Four Year Old Girl Caged By Foster Parents After Being Accused Of Witchcraft



A four year old girl has been rescued by the Ondo State Police Command of the Nigerian Police in south-west Nigeria following reports that she was being locked away all day in a kiosk by her foster parents. The victim, who at least, it is claimed, goes to school, was always severely beaten with a horsewhip and then forced into the kiosk by her foster mother who is also her aunt. The little girl lost both parents to the HIV/AIDS pandemic.


Her foster mother, who accused her of being a witch, has denied child abuse, and said she only locked her niece in "her small shop" whenever she had to go to work in her farm, but the little girl has spoken to the police about her abuse at the hands of her carer. She also said she could not run away from her abuser because she was scared.

It is not surprising that the victim has been accused of witchcraft by her carer. Belief in witchcraft is still rife in Nigeria, and the dire economic situation does not help. Since the couple looking after her are obviously poor, and apparently do not have children of their own, it would be easy to blame their poverty and childlessness on their foster child, hence the venting of their frustrations on her. Her foster mother could have easily taken her along with her to the farm. Why lock her in a claustrophobic kiosk all day long, most probably without food, water, and nowhere to relieve herself?

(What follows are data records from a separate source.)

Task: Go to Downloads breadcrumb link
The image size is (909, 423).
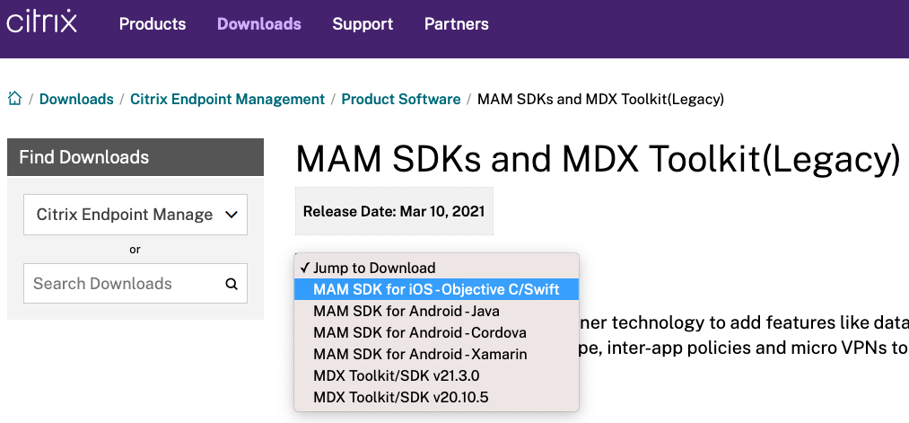Action: 76,99
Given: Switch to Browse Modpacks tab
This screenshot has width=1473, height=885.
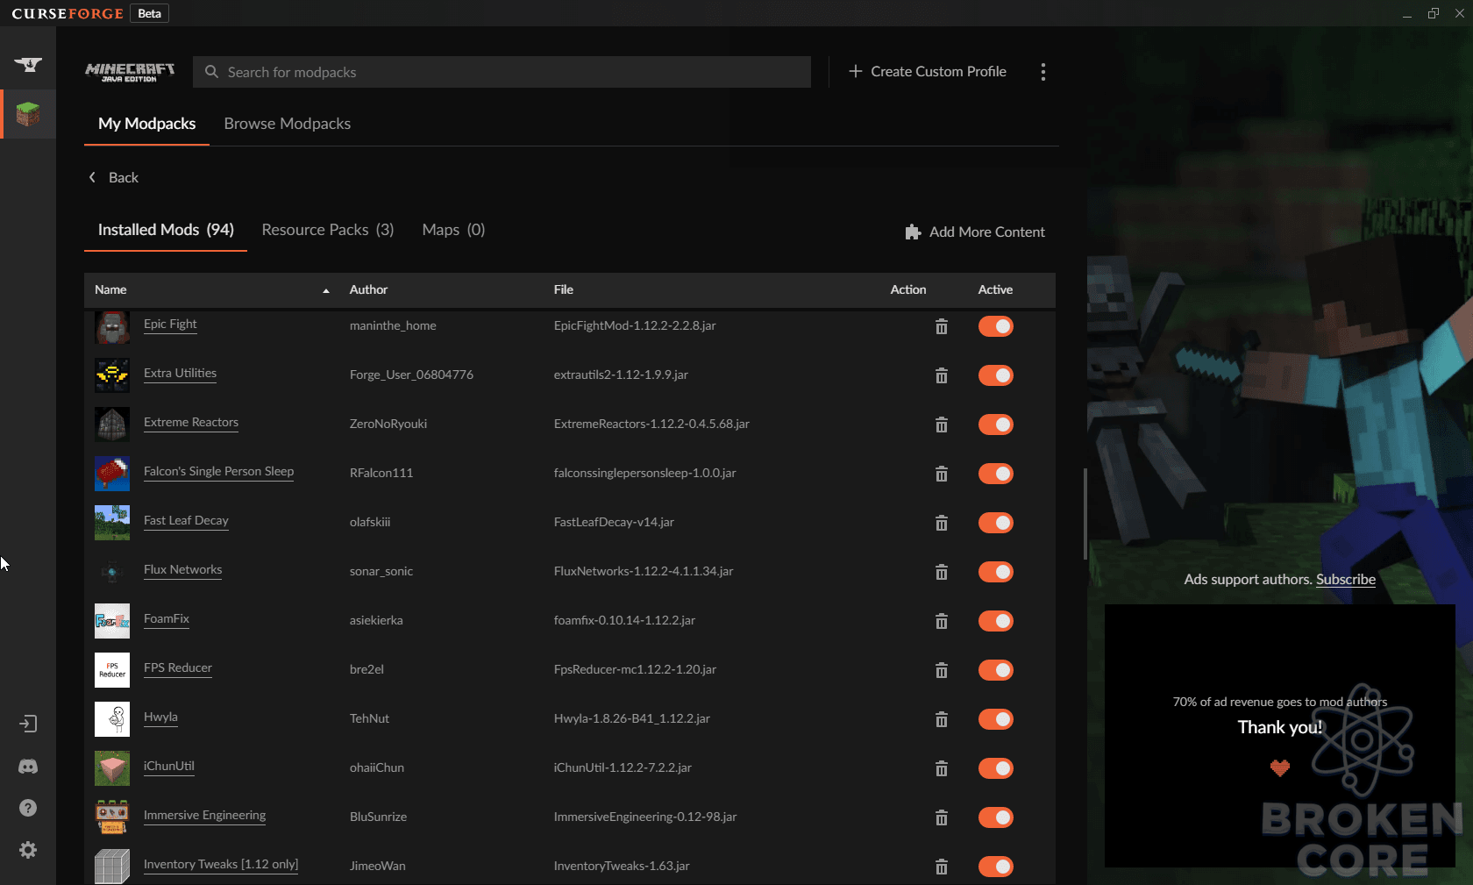Looking at the screenshot, I should tap(288, 124).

The little girl's decision not to run away from her abuser may have saved her life, as she may have easily been the victim of sexual abuse, or ritual killers. There are so many children in Nigeria suffering even more terrible abuse and neglect simply because those who look after them, including the biological parents of such children, have accused them of being witches, or possessed by demons. This 'diagnosis' is almost always made by a pastor, or the local native/witch doctor who torture their victims into 'confessing' to be witches. Many children have been maimed for life from having their fingers burnt in fires in a bid to extract such confessions, and many have lost their lives. This story about a 2 year old Nigerian boy, who was thrown out by his parents for being a witch, but who was rescued by a Danish woman, readily comes to mind.

Nigeria's worsening economic woes will only serve to push people further into the abyss of depression and desperation, and little children, such as the hapless little girl above, are just one of countless 'collateral damages'.